For hundreds of years, the peninsula’s Eskimos and Chukchis coexisted peacefully, the Eskimos living on the meat of sea mammals and the Chukchis raising reindeer and hunting.

At the onset of the Cold War, as the Soviet Union began building up its military presence and Russian volunteers arrived from the mainland, the government began relocating Eskimos and Chukchis from their villages into larger settlements. Many elderly people died when they could not adapt; children were taken from their parents and put in boarding schools where only Russian was spoken.

Grigory Taiyumvat, 51, is now an old man among the Chukchis. Born in a tent on the tundra, he recalls a time when his nomadic parents, following their herd of 6,000 reindeer, were considered wealthy. But he has seen most Chukchi culture disappear.

After the Soviet collapse, herds were privatized; Taiyumvat and six fellow workers were given 3,000 reindeer. But there was no gas to drive tractors across the tundra, and they were unable to keep the herd together, losing some head to wolves, others to illness or stampedes. Those they didn’t lose, they slaughtered to eat or sell. “We lost our capacity to walk long distances with the reindeer,” he said. “We got used to driving, and we couldn’t follow the reindeer.”

Advertisement

In six years, the region’s reindeer population has fallen from 500,000 to 150,000.

“During Soviet times, we were deprived of the roots of our lives,” said Ludmila I. Ainana, chair of the Inuit Circumpolar Conference. “It resulted in our gradually losing the language and the culture. We got used to decisions being made by somebody else.”

Now, instead of government aid, the Eskimos get help from relatives in Alaska. The town of Barrow across the Bering Strait donated five generators to the village of Novoye Chaplinoas well as binoculars, boat engines and arms--to revive the hunt for bowhead whales.

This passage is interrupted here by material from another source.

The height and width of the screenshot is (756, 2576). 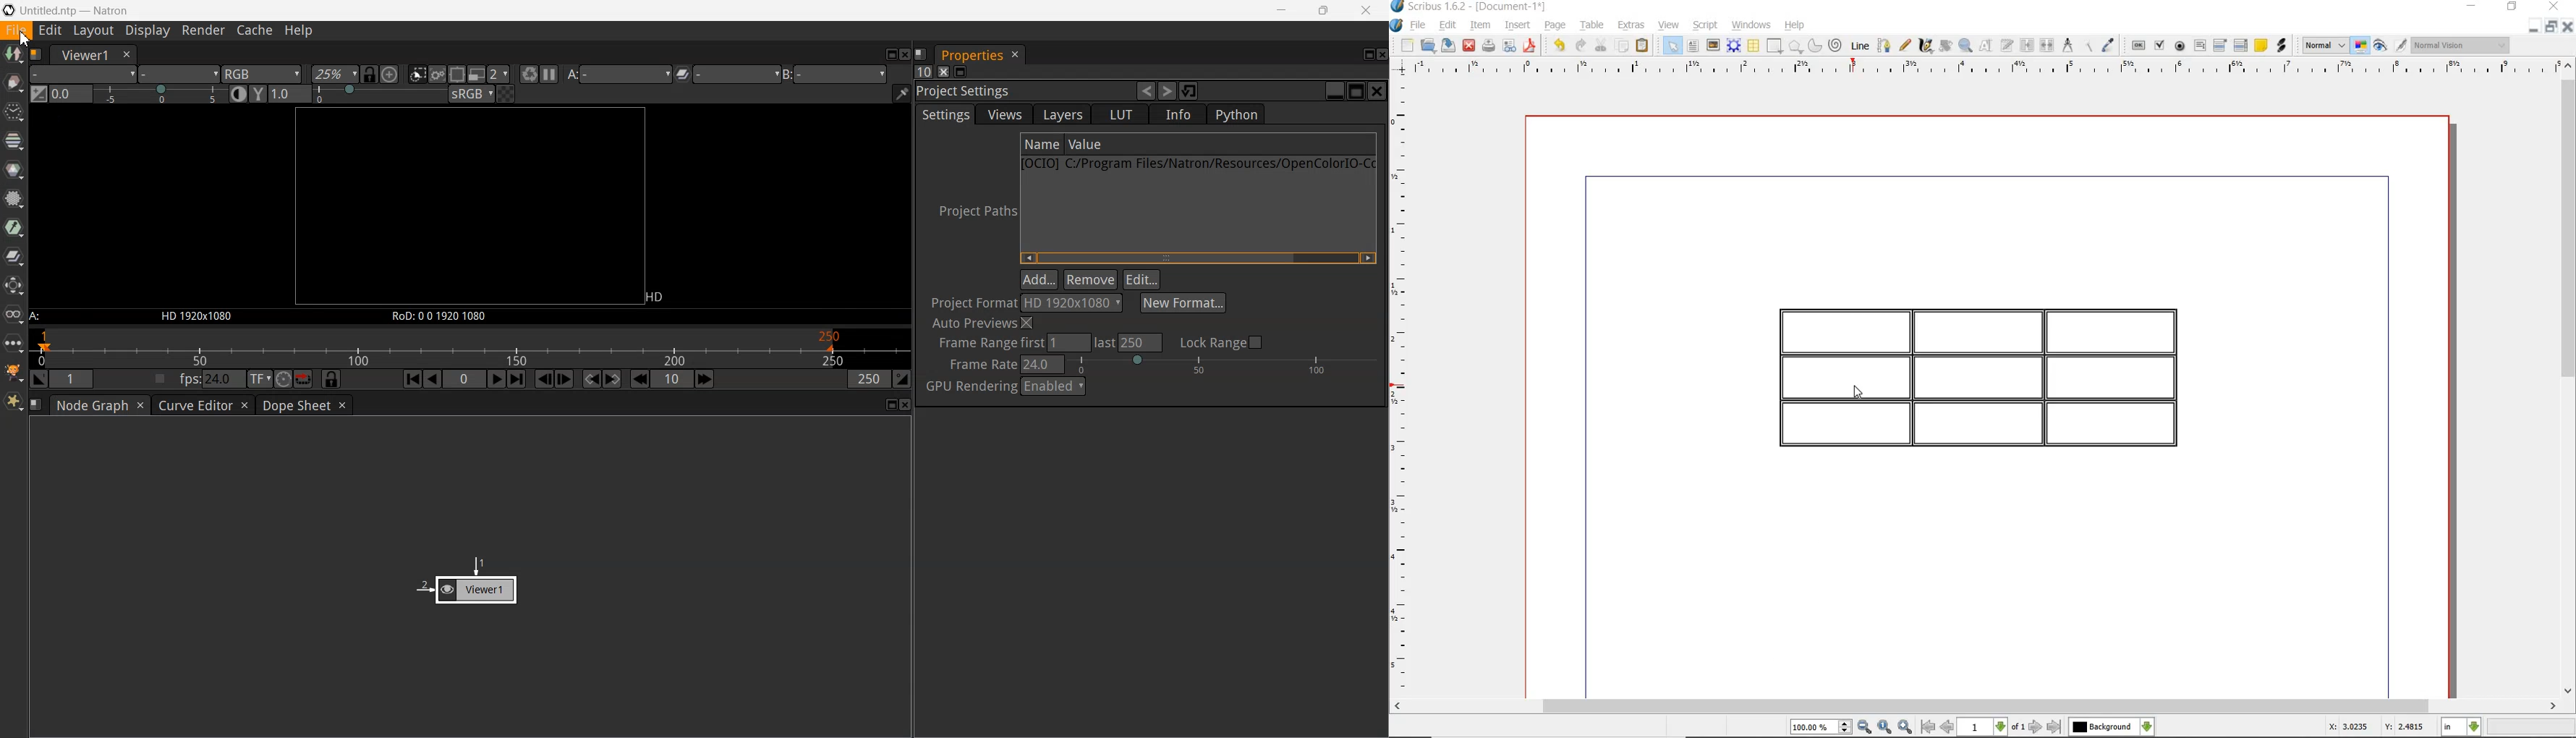 I want to click on spiral, so click(x=1836, y=46).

As the Russian migration from the region continues, many native people worry what it will mean for them. “It was good when the Russians first came here,” said Margarita Ruhltinli, 64, a Chukchi woman who lives in Lavrentiya on a $75 monthly pension. “They started opening up schools. They gave education to our children for free. Now everything has changed. We are not living at all. We are like beggars.”